Follow the steps below for connecting to EHI:

1. Install Server and Client Certificates.
2. Download Root Certificates and Issuing Certificates. A Root Certificate identifies the Certificate Authority. An Issuing Certificate identifies the system's identity, for example, its public key.
3. Test Client and Server Certificates on your EHI endpoint for mTLS communication.

For more information, see Setting Up EHI with mTLS.

Thredd Portal

You will need to be set up with Cloudentity, enabling authentication using your own Identity Provider (IdP).

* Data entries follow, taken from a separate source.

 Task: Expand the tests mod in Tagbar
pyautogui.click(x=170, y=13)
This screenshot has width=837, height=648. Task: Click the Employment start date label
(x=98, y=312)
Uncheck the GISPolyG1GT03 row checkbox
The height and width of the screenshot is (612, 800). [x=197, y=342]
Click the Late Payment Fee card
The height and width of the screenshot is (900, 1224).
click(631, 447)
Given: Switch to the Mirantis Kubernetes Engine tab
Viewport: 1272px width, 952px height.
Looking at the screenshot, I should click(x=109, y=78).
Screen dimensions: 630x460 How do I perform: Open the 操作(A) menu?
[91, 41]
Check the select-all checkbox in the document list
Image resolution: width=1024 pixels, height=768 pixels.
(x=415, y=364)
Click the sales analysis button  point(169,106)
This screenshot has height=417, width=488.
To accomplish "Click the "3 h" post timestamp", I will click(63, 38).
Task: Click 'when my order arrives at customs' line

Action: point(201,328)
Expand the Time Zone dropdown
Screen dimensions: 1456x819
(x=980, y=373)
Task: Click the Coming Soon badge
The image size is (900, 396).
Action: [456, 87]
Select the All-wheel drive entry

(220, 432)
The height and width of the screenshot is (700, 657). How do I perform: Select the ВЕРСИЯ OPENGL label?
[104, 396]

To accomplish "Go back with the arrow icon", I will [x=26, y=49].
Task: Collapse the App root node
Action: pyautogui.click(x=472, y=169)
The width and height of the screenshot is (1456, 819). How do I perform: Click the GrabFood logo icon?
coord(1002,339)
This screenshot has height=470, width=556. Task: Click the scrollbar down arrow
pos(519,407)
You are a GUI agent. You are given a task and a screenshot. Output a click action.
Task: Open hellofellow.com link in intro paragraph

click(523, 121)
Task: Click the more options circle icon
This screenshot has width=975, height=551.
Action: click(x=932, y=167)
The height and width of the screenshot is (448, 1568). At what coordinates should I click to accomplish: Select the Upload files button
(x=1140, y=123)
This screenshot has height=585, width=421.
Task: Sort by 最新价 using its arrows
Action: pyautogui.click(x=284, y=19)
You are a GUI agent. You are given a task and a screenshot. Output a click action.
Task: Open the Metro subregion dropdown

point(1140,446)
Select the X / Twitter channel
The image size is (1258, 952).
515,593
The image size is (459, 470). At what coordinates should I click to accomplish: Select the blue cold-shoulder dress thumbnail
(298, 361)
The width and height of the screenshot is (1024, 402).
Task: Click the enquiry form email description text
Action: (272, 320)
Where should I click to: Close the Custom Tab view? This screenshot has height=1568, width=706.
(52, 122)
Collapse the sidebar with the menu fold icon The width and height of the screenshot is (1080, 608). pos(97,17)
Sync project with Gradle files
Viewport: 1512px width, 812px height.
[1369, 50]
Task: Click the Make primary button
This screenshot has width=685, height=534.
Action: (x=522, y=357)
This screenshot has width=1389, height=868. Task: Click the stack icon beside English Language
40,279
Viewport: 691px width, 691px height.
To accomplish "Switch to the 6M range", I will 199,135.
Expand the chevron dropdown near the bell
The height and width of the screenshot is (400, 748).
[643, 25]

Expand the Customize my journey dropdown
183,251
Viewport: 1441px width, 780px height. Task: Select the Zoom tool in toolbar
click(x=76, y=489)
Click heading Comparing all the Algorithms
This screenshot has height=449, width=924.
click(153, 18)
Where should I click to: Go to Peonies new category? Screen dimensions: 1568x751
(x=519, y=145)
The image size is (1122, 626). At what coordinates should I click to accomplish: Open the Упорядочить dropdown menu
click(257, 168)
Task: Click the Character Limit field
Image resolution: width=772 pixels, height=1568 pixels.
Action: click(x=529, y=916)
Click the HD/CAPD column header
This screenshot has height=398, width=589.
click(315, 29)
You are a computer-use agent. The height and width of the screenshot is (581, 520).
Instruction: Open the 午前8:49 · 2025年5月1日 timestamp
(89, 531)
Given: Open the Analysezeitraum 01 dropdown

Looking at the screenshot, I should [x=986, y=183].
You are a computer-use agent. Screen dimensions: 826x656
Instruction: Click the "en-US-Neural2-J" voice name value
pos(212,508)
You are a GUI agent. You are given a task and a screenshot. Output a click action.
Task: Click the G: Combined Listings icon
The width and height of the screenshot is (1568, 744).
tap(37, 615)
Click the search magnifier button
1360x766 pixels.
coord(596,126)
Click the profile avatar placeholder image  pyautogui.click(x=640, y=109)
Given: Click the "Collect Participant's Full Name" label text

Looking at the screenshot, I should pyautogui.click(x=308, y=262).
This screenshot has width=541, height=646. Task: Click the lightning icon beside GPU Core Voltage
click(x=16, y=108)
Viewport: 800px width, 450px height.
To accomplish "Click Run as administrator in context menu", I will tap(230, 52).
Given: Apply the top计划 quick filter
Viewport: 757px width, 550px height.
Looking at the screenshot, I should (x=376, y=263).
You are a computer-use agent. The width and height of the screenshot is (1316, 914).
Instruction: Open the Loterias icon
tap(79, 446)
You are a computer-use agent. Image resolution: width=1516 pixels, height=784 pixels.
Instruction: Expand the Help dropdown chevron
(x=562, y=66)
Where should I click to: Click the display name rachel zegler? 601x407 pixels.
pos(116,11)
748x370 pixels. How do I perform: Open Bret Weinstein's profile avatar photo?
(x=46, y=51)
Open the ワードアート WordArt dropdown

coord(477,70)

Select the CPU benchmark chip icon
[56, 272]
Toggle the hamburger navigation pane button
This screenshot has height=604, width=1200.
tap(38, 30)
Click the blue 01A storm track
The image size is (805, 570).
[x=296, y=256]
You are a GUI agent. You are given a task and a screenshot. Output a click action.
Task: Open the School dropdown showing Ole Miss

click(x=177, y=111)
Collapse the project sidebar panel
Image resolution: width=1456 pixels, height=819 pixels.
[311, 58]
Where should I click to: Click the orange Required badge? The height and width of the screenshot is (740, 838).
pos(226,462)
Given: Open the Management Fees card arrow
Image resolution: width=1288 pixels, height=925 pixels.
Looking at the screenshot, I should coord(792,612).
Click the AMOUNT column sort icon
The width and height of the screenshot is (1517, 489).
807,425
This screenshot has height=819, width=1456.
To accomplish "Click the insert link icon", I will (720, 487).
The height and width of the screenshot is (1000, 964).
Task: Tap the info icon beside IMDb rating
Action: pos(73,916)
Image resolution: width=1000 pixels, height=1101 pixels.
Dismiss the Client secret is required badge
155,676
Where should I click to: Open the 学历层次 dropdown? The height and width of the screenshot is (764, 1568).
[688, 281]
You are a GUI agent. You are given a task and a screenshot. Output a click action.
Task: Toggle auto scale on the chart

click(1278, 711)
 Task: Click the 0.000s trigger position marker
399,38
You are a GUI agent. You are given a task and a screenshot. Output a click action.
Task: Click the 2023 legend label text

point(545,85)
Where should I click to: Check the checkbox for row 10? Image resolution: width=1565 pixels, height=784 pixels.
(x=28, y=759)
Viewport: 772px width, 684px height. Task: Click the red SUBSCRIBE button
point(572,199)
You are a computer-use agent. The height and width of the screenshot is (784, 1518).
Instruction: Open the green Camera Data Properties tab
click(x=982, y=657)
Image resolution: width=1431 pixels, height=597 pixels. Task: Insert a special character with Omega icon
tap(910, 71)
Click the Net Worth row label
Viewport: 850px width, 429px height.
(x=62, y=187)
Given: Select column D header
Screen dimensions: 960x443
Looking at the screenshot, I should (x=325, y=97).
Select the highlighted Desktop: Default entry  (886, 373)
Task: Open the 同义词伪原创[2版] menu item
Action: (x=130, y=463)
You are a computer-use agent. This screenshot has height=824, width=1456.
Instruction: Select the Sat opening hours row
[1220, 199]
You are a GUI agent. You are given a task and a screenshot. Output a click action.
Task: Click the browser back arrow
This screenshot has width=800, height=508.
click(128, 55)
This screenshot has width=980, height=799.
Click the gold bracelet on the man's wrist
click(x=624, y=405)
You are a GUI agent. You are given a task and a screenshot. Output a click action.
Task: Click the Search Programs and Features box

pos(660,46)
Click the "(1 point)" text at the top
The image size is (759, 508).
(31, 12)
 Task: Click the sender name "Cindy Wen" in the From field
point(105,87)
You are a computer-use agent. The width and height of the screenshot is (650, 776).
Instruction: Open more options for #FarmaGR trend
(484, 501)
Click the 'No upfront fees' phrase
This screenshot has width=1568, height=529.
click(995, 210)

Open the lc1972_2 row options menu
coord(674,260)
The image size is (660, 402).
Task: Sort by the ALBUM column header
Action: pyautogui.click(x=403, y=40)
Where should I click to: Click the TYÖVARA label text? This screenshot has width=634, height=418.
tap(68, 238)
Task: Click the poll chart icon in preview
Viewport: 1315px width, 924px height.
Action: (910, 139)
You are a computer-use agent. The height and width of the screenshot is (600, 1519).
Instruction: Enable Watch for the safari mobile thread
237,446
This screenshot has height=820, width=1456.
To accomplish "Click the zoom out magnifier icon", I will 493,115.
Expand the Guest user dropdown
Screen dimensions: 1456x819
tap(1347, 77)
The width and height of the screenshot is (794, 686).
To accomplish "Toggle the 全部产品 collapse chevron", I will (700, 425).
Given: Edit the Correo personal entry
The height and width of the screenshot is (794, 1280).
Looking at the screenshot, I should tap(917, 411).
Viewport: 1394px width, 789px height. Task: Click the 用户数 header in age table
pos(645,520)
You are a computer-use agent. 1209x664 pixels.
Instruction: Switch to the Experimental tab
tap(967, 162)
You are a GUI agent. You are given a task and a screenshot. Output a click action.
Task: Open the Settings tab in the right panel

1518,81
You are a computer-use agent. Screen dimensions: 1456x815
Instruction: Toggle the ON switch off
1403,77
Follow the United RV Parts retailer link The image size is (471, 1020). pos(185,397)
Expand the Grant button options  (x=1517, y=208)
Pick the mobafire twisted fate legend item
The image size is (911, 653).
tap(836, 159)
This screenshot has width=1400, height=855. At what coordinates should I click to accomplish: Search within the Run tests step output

If you do not use an IdP, Cloudentity can act as the IdP.

For more information, see Connecting to Thredd Portal.

Smart Client and the Card Transaction System (CTS)

• Smart Client Installation: run the Smart Client installer. The installer is bundled with Transport Certificates, which ensure that users in your organisation can connect over mTLS.

• CTS access: CTS can be accessed online. CTS users can use the same credentials as are used to access Smart Client in UAT (provided that CTS has been enabled).

For more information, see Connecting to Smart Client and CTS.

Configuring SSO

Follow these steps for configuring SSO:

• Configuring SSO with Okta (SAML)
• Configuring SSO with Google (SAML)
• Configuring SSO with Okta (OIDC)

Other Services

Other services, including those for Fraud Transaction Monitoring and 3D-Secure, do not require you to set up of secure connections via the Secure Connectivity Framework.